▶ [TEXTO DO DOCUMENTO]:
- - -

Introdução:  nesta postagem inauguramos o espaço para a defesa de posições de movimentos sociais e populares, territoriais e dos povos originários e quilombolas. Esperamos  com isso  abrir um espaço de debate e difusão amplo e radical, trazendo a urgência do direito ancestral para confrontar os modelos de capitalismo periférico ou transnacional,  ambos ancorados no genocídio de nossas culturas remanescentes e de resistência. 1500  não acabou e Zumbi tampouco morreu,  se eterniza nas formas de luta e resistência da segunda maior população afro-descendente do  planeta.

 

Instituto de Assessoria às Comunidades de Remanescentes de Quilombos – RS – IACOREQ/RS

 

Está prevista para o dia 11 de novembro de 2015 a constituição da CPI FUNAI/INCRA que será presidida pelo deputado federal Alceu Moreira (PMDB/RS). Tal CPI tem como objetivo investigar, entre outras coisas, denúncias a respeito de “laudos fraudulentos”. Entre os casos a serem investigados está a situação da comunidade quilombola de Morro Alto, localizada nos municípios de Maquiné e Osório, litoral norte do estado do Rio Grande do Sul. Neste sentido, a equipe responsável pelo laudo antropológico da citada comunidade (“Comunidade Negra de Morro Alto: Historicidade, Identidade e Territorialidade”) vem, por meio desta, expressar o seu REPÚDIO a tal iniciativa, cientes de que a mesma representa um degrau a mais na escalada genocida e etnocida das comunidades indígenas e quilombolas na sociedade brasileira. Portanto, o presente manifesto procura pontuar elementos que dizem respeito ao ofício do antropólogo quando em situações de perícia, evidenciando a falácia e a desonestidade compostas na noção de “LAUDO FRAUDULENTO”.

- - -

▶ [SEÇÃO DE DADOS]:
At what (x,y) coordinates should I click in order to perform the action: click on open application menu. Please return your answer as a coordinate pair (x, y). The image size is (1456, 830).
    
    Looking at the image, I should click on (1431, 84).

- - -

▶ [TAREFA A RESOLVER]:
Segundo o texto sobre a CPI FUNAI/INCRA, por que a equipe responsável pelo laudo antropológico de Morro Alto expressa repúdio à CPI? Explique, por favor, em uma a três frases.

▶ [RESPOSTA DA TAREFA]:
A equipe expressa repúdio porque entende que a CPI representa um degrau a mais na escalada genocida e etnocida das comunidades indígenas e quilombolas na sociedade brasileira. A CPI pretende investigar denúncias de "laudos fraudulentos", e entre os casos está o da comunidade quilombola de Morro Alto, objeto do laudo dessa equipe.